(Stored entries)

....

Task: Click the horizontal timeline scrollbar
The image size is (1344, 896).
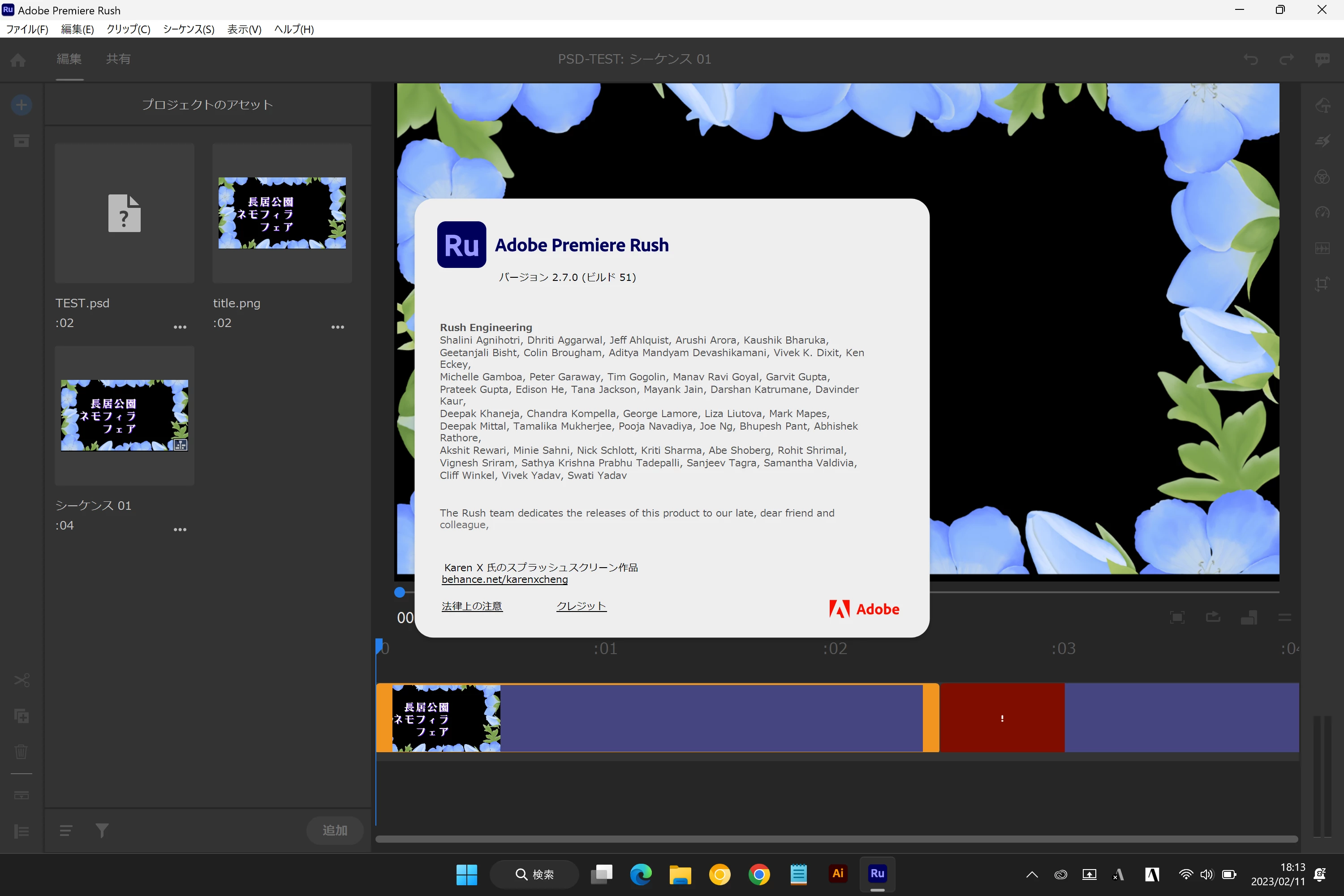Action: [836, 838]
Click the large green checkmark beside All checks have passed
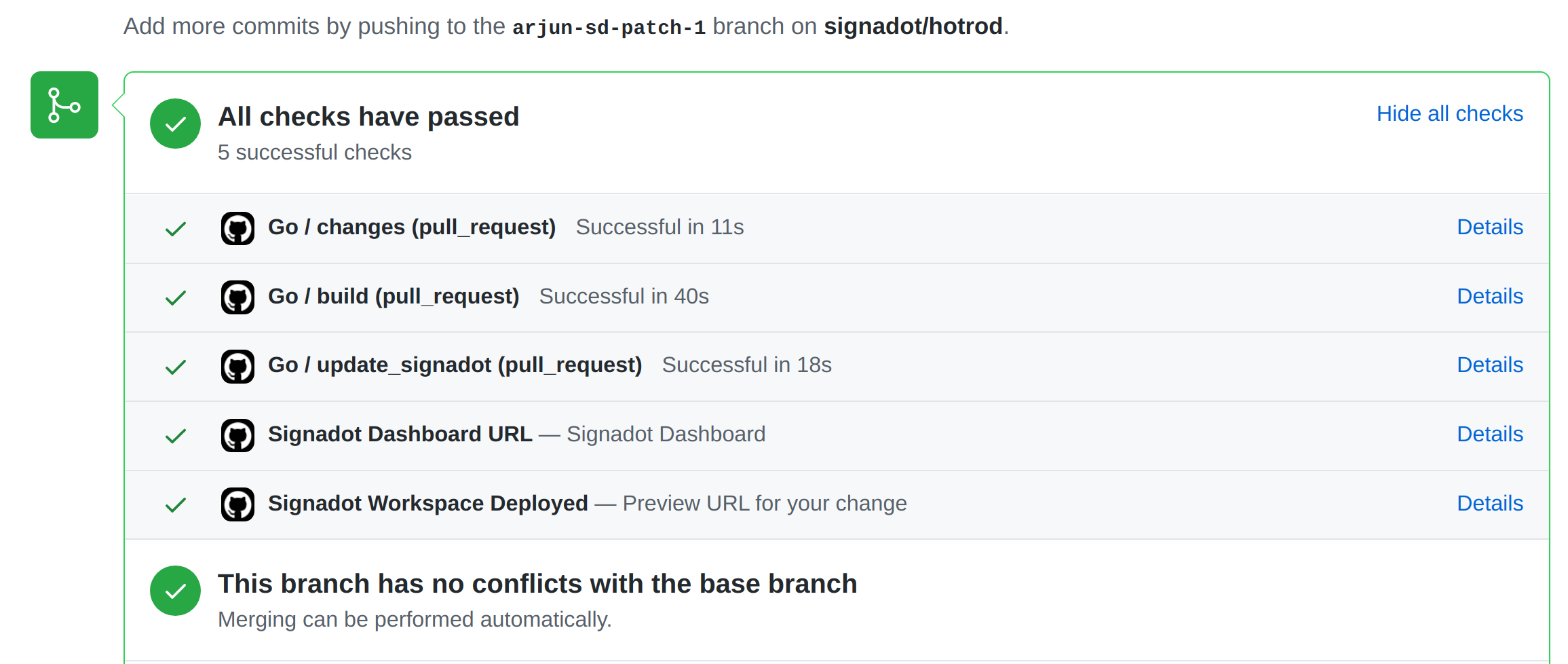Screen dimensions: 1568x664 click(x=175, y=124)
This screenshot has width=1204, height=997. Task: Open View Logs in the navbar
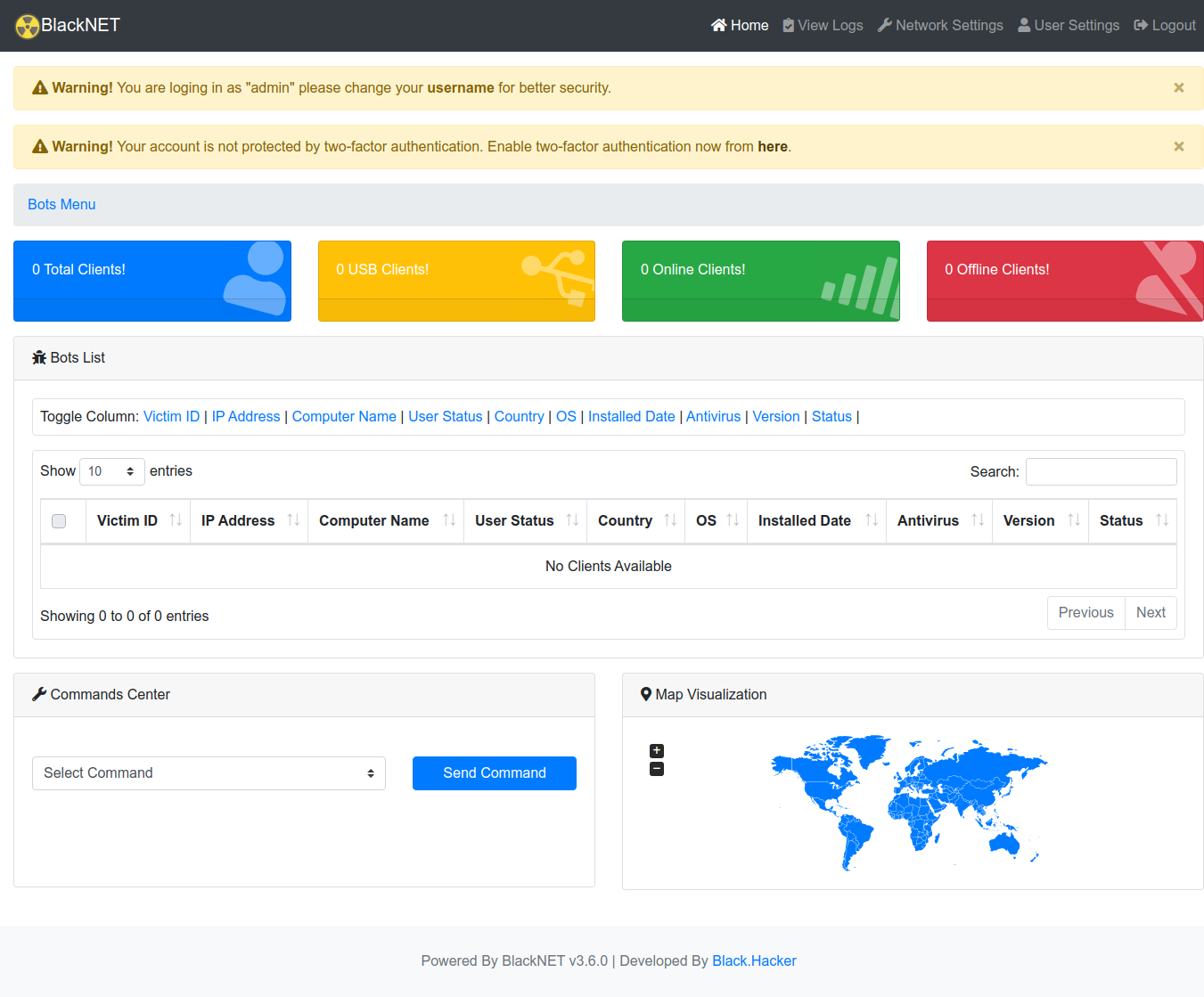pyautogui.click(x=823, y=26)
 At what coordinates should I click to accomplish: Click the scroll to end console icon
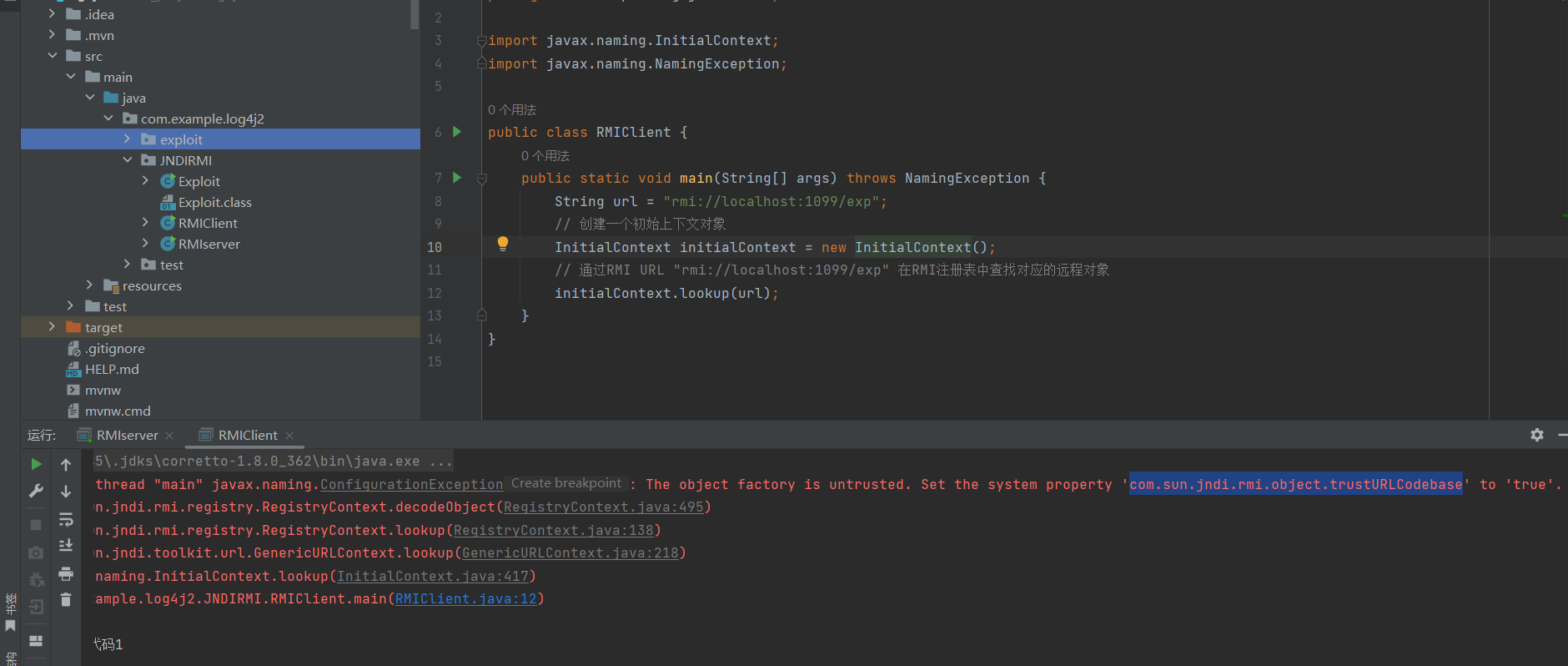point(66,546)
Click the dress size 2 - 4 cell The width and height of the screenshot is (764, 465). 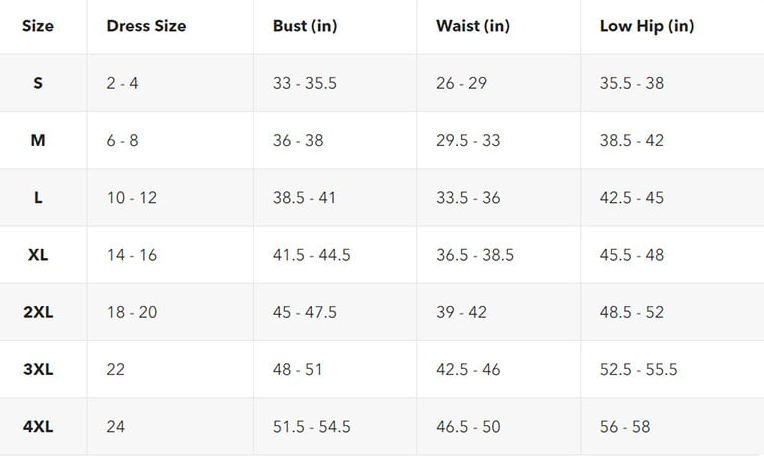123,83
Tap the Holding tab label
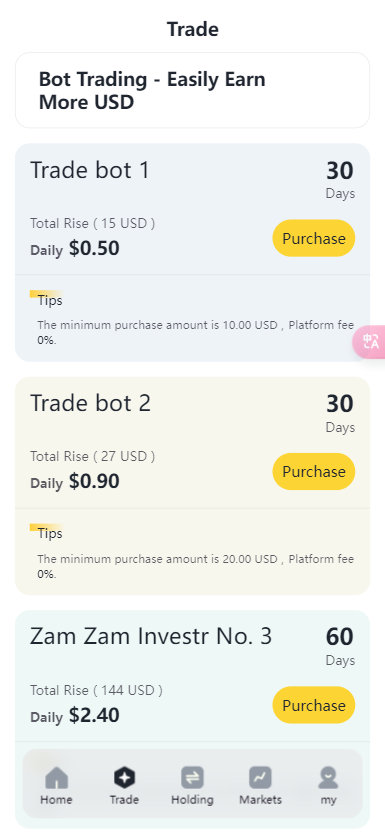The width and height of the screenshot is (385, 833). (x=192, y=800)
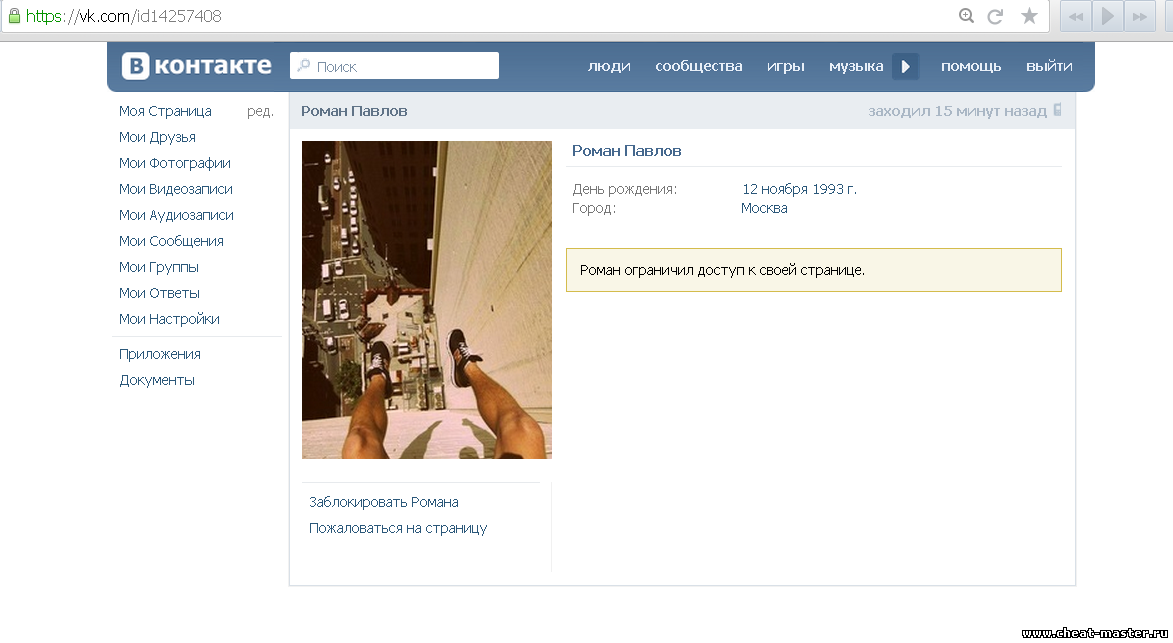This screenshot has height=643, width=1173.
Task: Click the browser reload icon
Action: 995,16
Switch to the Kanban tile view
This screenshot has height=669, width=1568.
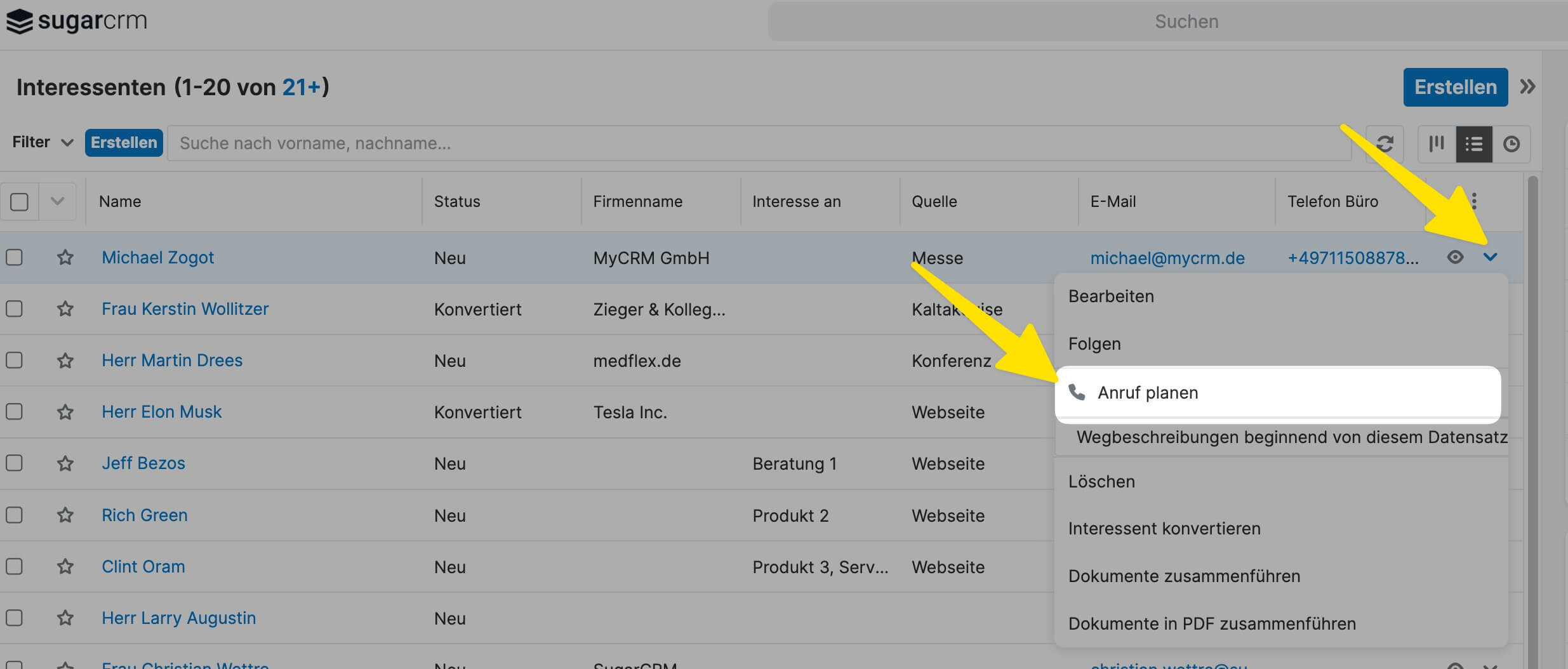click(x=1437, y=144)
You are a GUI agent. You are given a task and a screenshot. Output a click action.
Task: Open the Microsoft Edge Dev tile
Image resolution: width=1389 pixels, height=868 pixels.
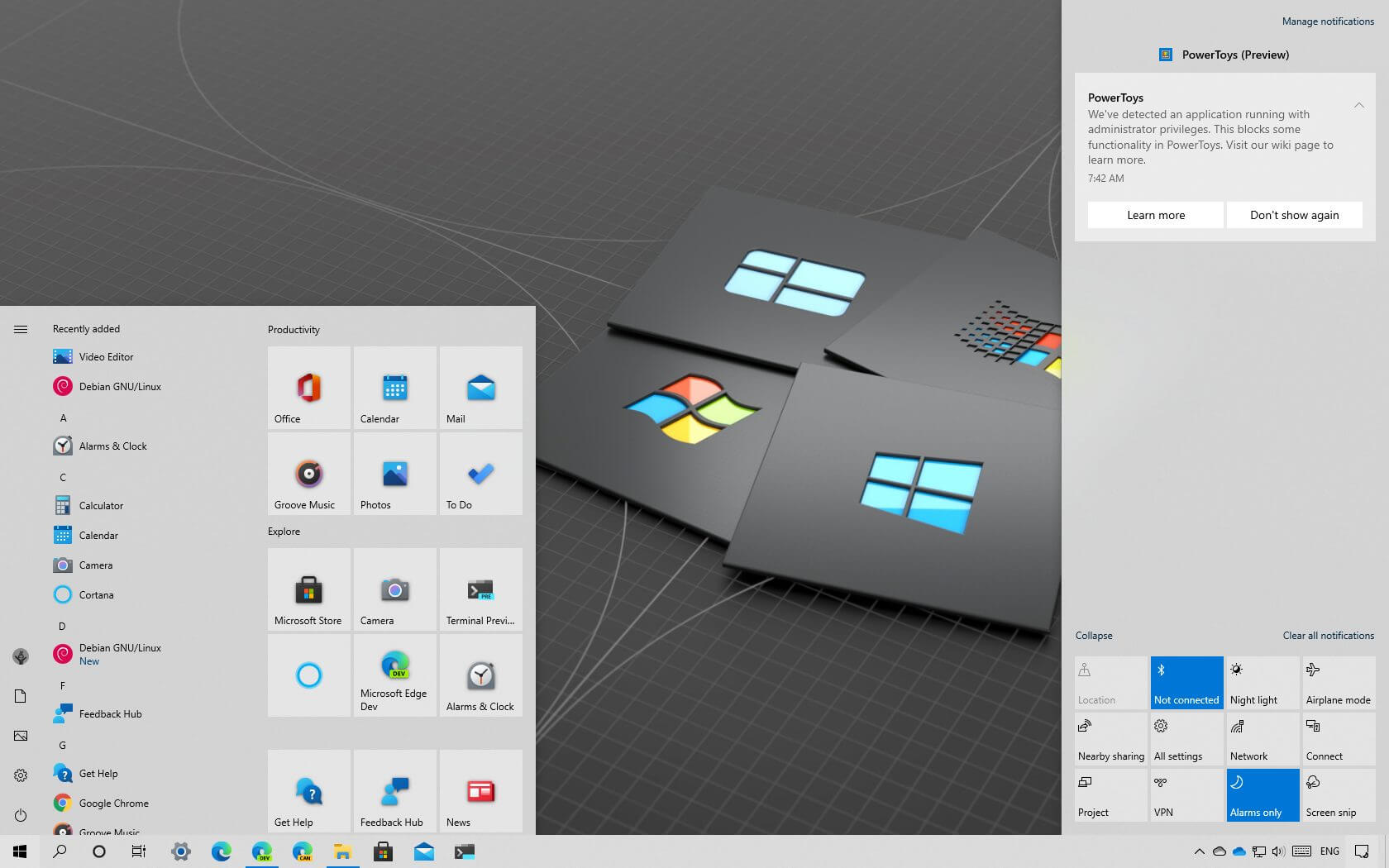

....

- **What you will do**: Starting at the line containing "Switch to the Kanban tile view" and ending with the last of the rows above, convert each line into a string in a JSON list, skipping blank lines. Exclude the pictures from the list.

- **Task result**:
[
  "Switch to the Kanban tile view",
  "This screenshot has height=669, width=1568.",
  "click(x=1437, y=144)",
  "You are a GUI agent. You are given a task and a screenshot. Output a click action.",
  "Task: Open the Microsoft Edge Dev tile",
  "Image resolution: width=1389 pixels, height=868 pixels."
]